Realistic schools for an imperfect student

YouLikaDaJuice
Posts: 2
Joined: Thu Jul 21, 2011 10:33 am

Realistic schools for an imperfect student

Postby YouLikaDaJuice » Thu Jul 21, 2011 10:47 am

I've been lurking on these forums for a while now, and I've seen a bunch of people with fantastic GRE's and GPA's and the like, but I'm basically wondering about the rest of us. My situation is this:
GPA: 3.31 at Oberlin College (Physics major, materials concentration, Chem minor, Math minor, Religion minor)
GRE: Q-800 (i forget the verbal but it was also perfectly fine)
PGRE: I don't know, because I haven't taken it yet, but I don't expect any miracles
Research Experience: Extensive (NIST center for neutron research, Stanford Linear Accelerator Center, Paul Scherrer Institute (switzerland), and the physics labs at Oberlin College).
1 major paper in print in "Carbon"

So my strongest attribute is my research experience and my ability to present myself. It is also important to note that, from this September to next May, I will be working full time at the Paul Scherrer Institute in Switzerland, so I will have even more hands on experience by the time I go to grad school. I am most interested in materials physics.

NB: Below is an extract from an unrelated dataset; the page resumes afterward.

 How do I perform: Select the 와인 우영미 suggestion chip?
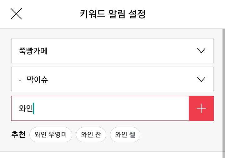pyautogui.click(x=51, y=135)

My question is this. I'd love to go to a school like UT Austin, UMaryland, UWisconsin, any of the decent UC's, but with my lackluster GPA (and probably PGRE) most of those seem like a stretch. So what are some good Physics grad schools that I have a realistic chance of getting into?

Thanks in advance for the advice.

bfollinprm
Posts: 1197
Joined: Sat Nov 07, 2009 11:44 am

Re: Realistic schools for an imperfect student

Postby bfollinprm » Thu Jul 21, 2011 11:45 am

You might want to think about applying for a masters program; getting a solid background before applying for your PhD will really help your chances. Too low of a GPA, unfortunately, is a real killer for top 30 schools. There are plenty of schools with good people (but not very good reputations) that you could get into--but I don't know enough about materials science to recommend any. If you are serious about physics, however, I'd recommend the masters route.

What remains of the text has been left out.